Kindergartens, preschools to operate on Lag B'Omer

An agreement has been reached between the Local Gov't & Workers' Union according to which aides will man classes instead of regular staff.

Tags: Coronavirus
Arutz Sheva Staff ,


Ynet reported that following lengthy negotiations regarding opening kindergartens on Lag B'Omer, the Local Government and Workers' Union reached an agreement that will see teaching aides replacing full-time staff. By way of compensation, aides will receive an alternate day off. However, it remains to be seen how enough manpower will be recruited for the upcoming week.

Temporary aides will be hired in order to create a study routine for preschoolers who have just returned to regular curriculum. Although a number of municipal heads already filed appeals to local committees to allow kindergartens to operate on Lag B'Omer, the national agreement will make it easier for all municipalities to advance the move.

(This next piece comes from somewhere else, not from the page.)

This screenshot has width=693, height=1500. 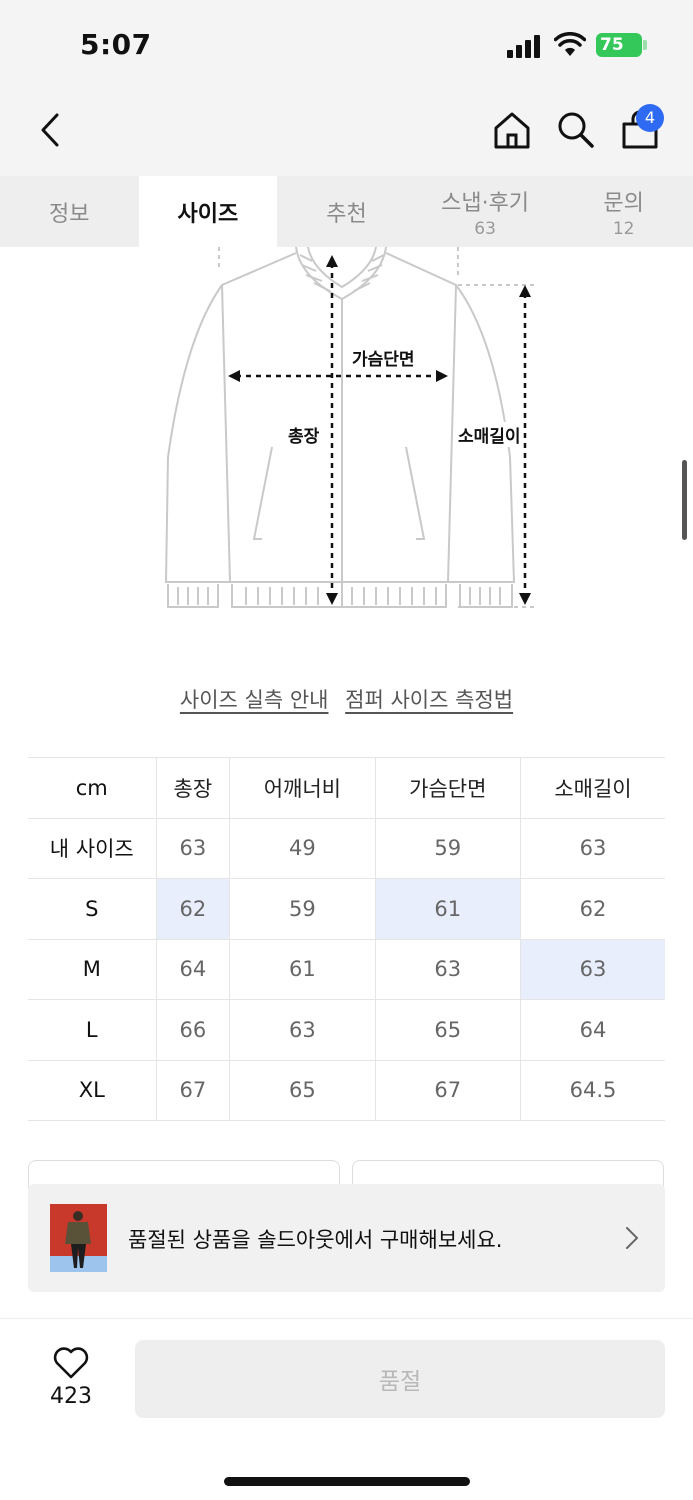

In recent days, another fierce campaign—this time against the Teachers' Union refusal to hold a study day on Lag B'Omer due to the ongoing crisis—has unfolded. In accordance with the collective public sector agreement, Lag B'omer is currently considered an optional work day. The agreement reached allows assistants to get compensated for their work over the holiday if they agree to teach.

Last Friday, Secretary-General of the Teachers Union Yaffe Ben David suggested that teachers' aides voluntarily man classes, but went back on her proposal after receiving strong backlash from teaching assistants. This morning Ben David told Ynet that "Lag B'Omer will not be a voluntary day of work. It is a day off as provided for in the agreement." Treasury Director General Shai Babad replied that "[Ben David] is doing a disservice to teachers, aides, parents and students."

The Teachers' Union said that, "Despite the agreement, kindergartens will be subject to Ministry of Health guidelines and responsibility of local authorities."

Preschools and kindergartens reopened for the first time in months today. The first group of returning students consists of half the children who will attend classes three days a week.

According to the Ministry of Education, approximately 22,000 kindergarten directors and an additional 22,000 assistants received the first group of returning kindergarteners—altogether approximately 250,000 children. According to the report, a large percentage of parents sent their children back to kindergartens and pre-schools, with a lower percentage amongst the Arab and haredi sectors.

Education Minister Rabbi Rafi Peretz addressed the partial return: "This is a big accomplishment for the education system, for students, parents and the entire economy. Kindergartens will see a gradual, controlled return to regular routine in order to allow the Israeli economy to reopen on a wider, more efficient scale. In practice, guidelines must [continue] to be observed as they [have been] in order to allow children remain in kindergarten both during the entire school day. Their health and the public wellbeing are more important than anything else, and it's imperative that all parents participate in the process."

Earlier in the day, Arutz Sheva reported that starting today, kindergartens will operate with up to 18 children per class. Half of them will attend kindergarten on Sundays through Tuesdays and the other half Wednesdays through Fridays. Parents will have to find alternative frameworks for their children for the other half of the week as many also begin their return to work.

The children in the various settings will begin sessions under strict restrictions and guidelines. Parents will not be able to remain with their children, instead having to drop them off at school and leave immediately, despite the difficulty that may develop for both the parents and children after two months of home quarantine.